It was always quiet there. Her mail was delivered to a rural box on a cedar post at the end of her driveway. Her nearest neighbors, a retired carpenter and his wife, waved to her whenever they saw her in her yard. Cars passed only occasionally.
Her old apartment in the Cody Arms was leased and occupied within days after she'd gone. To a pair of single women who said they were sisters.
AUTHOR'S NOTE
Where does a writer get ideas? This is one of the few times this writer can pinpoint the time and place the book was conceived. I was in a restaurant with my wife, Barbara, and overheard two women in the adjoining booth talking about placing personal ads in a small local paper to get dates. It struck me that they were taking chances going out with men about whom they knew absolutely nothing. Then one of the women mentioned a roommate, and it occurred to me that women placed personal ads for roommates—people who will abruptly move in and become part of their home and personal lives—knowing about as much about them as they might from an ad resulting in nothing more than a single lunch date or conversation over a cup of coffee.
Their personal lives
. . . A threat from a stranger inside the walls. Surely good material for a novel.
A publisher agreed.
Then, before publication of the novel, a major film company agreed.

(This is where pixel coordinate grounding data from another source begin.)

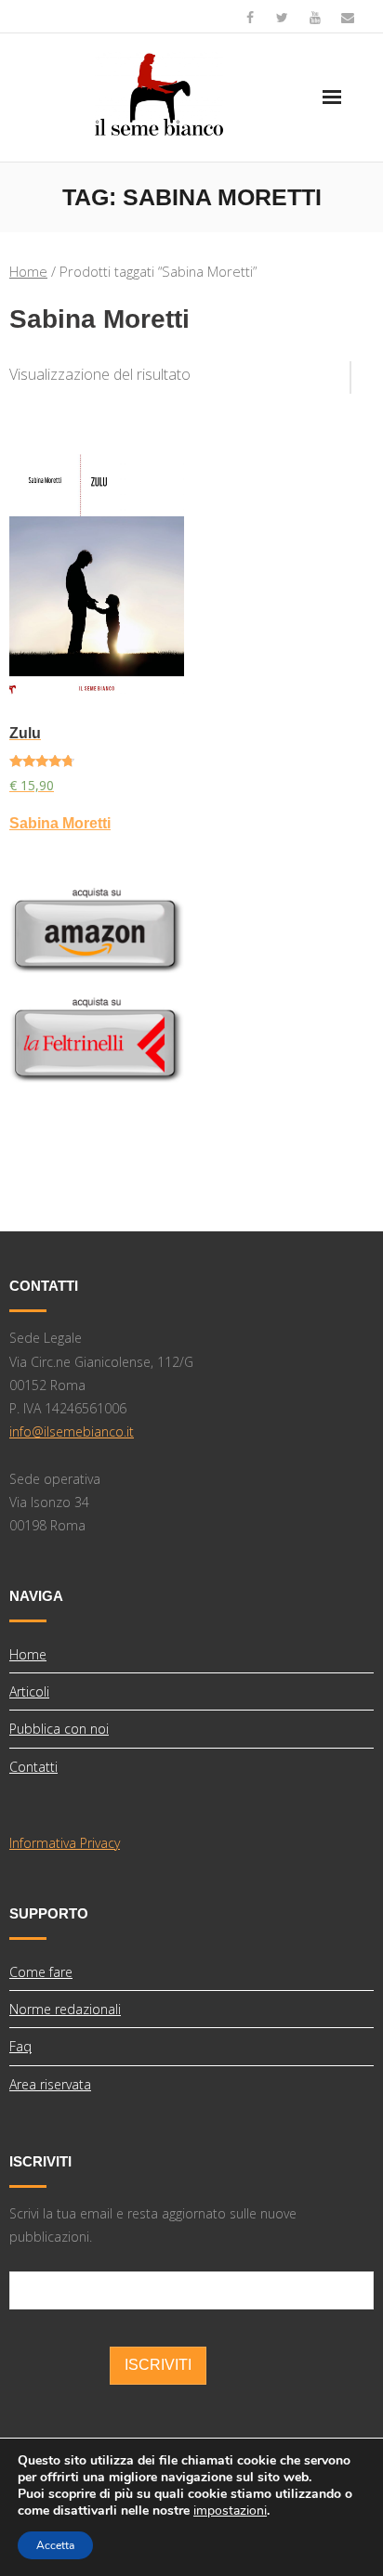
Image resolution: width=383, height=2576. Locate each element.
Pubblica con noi (59, 1728)
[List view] (362, 370)
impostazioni (230, 2511)
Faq (20, 2046)
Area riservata (50, 2084)
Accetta (55, 2545)
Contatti (33, 1767)
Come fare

This one had a different feel to it. I had sold film options on books before, and usually what followed was a check and then silence. These people seemed serious from the beginning. Columbia executive Michael Besman contacted me with assurances that the studio would keep me informed of progress on the project. And the studio did. At one point early in the process, Michael even called to bring me up to date on the construction of the sets. Talented new screenwriter Don Roos was going to do the screenplay. Barbet Schroeder was to direct. Casting was soon under way. Jennifer Jason Leigh and Bridget Fonda—two of my favorites—would be the costars. (I was told later that they decided between them which roles to play.) This was beginning to feel like a major film that would actually be made.
Unlike my writer friends' descriptions about their experiences with the film industry, the pieces for this movie fell into place like dominoes in a row. I could read on their faces that gloom was what I should be feeling. So I was waiting for the usual to happen—something to undo this deal.
Shooting began.
My wife and I were invited to the shoot in New York. My writer friends said, “Don't go. You won't leave town without crying.”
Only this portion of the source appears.